**Work item**
The required output is the line containing "Screen dimensions: 1456x819" followed by every later line through the end of the data, all reproduced exactly.

Stored items:

##########

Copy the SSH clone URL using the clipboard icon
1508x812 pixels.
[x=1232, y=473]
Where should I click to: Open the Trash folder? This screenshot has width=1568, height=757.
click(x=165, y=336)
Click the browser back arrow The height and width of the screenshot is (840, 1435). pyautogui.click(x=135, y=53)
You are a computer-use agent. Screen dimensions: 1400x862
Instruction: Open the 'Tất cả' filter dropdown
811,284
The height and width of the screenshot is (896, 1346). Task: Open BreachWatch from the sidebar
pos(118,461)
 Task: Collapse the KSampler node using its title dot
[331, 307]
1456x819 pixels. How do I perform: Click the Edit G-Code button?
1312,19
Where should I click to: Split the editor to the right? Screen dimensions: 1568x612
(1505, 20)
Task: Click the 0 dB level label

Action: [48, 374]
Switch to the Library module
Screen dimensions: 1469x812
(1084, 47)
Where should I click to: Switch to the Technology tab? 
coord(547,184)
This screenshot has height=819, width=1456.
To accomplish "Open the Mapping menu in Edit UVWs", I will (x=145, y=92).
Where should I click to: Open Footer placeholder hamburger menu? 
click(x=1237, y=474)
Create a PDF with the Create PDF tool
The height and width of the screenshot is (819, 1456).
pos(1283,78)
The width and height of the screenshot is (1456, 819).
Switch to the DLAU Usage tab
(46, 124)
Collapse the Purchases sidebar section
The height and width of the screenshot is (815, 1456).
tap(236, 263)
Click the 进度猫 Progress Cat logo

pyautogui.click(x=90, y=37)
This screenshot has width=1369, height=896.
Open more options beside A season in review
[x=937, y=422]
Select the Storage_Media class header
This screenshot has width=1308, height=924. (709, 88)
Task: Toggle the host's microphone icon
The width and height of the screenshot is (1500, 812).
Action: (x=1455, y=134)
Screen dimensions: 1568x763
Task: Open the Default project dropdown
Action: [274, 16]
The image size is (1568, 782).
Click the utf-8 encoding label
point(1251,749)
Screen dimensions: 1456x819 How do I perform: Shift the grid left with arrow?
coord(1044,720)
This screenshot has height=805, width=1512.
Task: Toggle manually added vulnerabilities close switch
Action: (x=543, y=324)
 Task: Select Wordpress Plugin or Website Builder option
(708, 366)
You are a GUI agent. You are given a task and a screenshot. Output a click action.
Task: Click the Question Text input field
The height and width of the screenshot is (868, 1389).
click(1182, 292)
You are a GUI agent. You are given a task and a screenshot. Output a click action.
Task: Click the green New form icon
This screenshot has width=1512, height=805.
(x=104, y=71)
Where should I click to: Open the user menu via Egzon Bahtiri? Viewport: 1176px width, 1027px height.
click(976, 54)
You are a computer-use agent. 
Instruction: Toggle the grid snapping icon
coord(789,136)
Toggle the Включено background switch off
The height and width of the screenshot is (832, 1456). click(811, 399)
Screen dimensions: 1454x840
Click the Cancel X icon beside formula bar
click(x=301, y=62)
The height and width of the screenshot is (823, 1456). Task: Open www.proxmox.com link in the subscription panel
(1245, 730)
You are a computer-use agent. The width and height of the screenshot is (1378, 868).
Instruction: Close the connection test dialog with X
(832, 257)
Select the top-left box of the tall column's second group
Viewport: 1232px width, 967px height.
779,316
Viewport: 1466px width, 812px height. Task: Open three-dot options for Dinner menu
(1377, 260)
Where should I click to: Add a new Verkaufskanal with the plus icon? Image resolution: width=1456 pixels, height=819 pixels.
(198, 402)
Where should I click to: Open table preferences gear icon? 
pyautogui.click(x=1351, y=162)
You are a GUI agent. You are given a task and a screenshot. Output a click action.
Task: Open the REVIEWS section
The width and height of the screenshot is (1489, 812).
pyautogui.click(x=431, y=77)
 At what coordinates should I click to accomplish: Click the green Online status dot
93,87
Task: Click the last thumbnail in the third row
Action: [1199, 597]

##########

**Reply to the exercise**
Screen dimensions: 1456x819 How do I perform: Shift the grid left with arrow?
coord(1044,720)
This screenshot has height=805, width=1512.
Task: Toggle manually added vulnerabilities close switch
Action: (x=543, y=324)
 Task: Select Wordpress Plugin or Website Builder option
(708, 366)
You are a GUI agent. You are given a task and a screenshot. Output a click action.
Task: Click the Question Text input field
The height and width of the screenshot is (868, 1389).
click(1182, 292)
You are a GUI agent. You are given a task and a screenshot. Output a click action.
Task: Click the green New form icon
This screenshot has width=1512, height=805.
(x=104, y=71)
Where should I click to: Open the user menu via Egzon Bahtiri? Viewport: 1176px width, 1027px height.
click(976, 54)
You are a computer-use agent. 
Instruction: Toggle the grid snapping icon
coord(789,136)
Toggle the Включено background switch off
The height and width of the screenshot is (832, 1456). click(811, 399)
Screen dimensions: 1454x840
Click the Cancel X icon beside formula bar
click(x=301, y=62)
The height and width of the screenshot is (823, 1456). Task: Open www.proxmox.com link in the subscription panel
(1245, 730)
You are a computer-use agent. The width and height of the screenshot is (1378, 868).
Instruction: Close the connection test dialog with X
(832, 257)
Select the top-left box of the tall column's second group
Viewport: 1232px width, 967px height.
779,316
Viewport: 1466px width, 812px height. Task: Open three-dot options for Dinner menu
(1377, 260)
Where should I click to: Add a new Verkaufskanal with the plus icon? Image resolution: width=1456 pixels, height=819 pixels.
(198, 402)
Where should I click to: Open table preferences gear icon? 
pyautogui.click(x=1351, y=162)
You are a GUI agent. You are given a task and a screenshot. Output a click action.
Task: Open the REVIEWS section
The width and height of the screenshot is (1489, 812).
pyautogui.click(x=431, y=77)
 At what coordinates should I click to accomplish: Click the green Online status dot
93,87
Task: Click the last thumbnail in the third row
Action: [1199, 597]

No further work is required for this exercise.